Mitochondrial Collapse Responsible for Chagasic and Post Is-chemic Heart Failure Is Reversed by Cell Therapy Under Different Transcriptomic Topology

Gene expression data from our publicly accessible transcriptomic dataset obtained by profiling the left ventricle myocardia of mouse models of Chagasic cardiomyopathy and post-ischemic heart failure were re-analyzed from the perspective of the Genomic Fabric Paradigm. In addition to the regulation of the gene expression levels, we determined the changes in the strength of the homeostatic control of transcript abundance and the remodeling of the gene networks responsible for the mitochondrial respiration.

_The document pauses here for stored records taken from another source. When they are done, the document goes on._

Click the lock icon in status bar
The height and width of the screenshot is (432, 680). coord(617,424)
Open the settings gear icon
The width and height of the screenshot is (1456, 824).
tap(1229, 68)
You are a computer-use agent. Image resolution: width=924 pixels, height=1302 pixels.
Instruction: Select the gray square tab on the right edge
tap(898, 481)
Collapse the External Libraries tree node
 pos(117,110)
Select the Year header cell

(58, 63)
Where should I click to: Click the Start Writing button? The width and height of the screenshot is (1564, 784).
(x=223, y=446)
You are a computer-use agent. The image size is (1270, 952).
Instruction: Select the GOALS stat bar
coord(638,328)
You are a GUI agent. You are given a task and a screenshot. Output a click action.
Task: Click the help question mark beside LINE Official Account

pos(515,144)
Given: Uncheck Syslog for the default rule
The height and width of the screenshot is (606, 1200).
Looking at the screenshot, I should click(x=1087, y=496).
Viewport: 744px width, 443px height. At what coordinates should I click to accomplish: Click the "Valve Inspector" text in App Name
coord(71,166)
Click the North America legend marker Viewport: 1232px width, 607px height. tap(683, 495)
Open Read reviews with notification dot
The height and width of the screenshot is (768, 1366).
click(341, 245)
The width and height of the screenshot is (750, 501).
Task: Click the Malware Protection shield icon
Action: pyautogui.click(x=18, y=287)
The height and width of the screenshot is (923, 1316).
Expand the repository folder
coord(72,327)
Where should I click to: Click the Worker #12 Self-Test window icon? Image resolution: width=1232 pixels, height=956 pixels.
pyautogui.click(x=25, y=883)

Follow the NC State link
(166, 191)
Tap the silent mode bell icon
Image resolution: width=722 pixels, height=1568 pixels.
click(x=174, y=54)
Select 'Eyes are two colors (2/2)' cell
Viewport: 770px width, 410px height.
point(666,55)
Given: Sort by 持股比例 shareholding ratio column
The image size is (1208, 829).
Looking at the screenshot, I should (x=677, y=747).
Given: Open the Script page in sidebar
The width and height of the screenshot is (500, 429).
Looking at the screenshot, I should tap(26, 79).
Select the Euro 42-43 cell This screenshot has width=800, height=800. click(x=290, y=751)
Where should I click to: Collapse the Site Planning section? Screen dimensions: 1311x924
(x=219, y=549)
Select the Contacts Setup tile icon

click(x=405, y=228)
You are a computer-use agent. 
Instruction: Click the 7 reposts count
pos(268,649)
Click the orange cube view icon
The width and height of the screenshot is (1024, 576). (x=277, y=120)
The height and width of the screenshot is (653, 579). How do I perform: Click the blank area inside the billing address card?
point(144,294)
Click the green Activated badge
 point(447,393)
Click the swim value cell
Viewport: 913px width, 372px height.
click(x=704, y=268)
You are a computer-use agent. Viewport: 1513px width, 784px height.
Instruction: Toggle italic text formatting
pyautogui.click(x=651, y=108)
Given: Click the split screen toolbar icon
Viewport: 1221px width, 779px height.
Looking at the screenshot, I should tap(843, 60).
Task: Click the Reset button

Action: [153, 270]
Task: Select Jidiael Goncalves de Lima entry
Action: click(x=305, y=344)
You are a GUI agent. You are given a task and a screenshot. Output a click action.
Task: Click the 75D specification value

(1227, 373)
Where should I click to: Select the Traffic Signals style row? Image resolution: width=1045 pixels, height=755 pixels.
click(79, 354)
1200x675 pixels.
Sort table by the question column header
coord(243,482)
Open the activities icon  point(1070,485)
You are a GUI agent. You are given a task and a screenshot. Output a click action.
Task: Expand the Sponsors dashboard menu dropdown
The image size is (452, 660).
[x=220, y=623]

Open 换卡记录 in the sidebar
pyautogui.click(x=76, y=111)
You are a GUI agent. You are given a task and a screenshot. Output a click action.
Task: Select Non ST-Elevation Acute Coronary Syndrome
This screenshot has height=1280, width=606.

The analysis revealed that most of the mitochondrial genes assigned to the five complexes of the respiratory chain were significantly down-regulated by both Chagas disease and ischemia but exhibit outstanding recovery of the normal expression levels following direct injection of bone marrow-derived stem cells. However, instead of regaining the original expression control and gene networking, the treatment induced novel mitochondrial arrangements, suggesting that multiple transcriptomic topologies might be compatible with any given physiological or pathological state. The study confirmed several established mechanisms, and introduce new signals, especially Cox4i2, Cox6b1, Cox7b, Ndufb11, and Tmem186, that warrant further investigations. Their broad rescue with cell therapy underscores mitochondria as a convergent, tractable target for cardiac repair.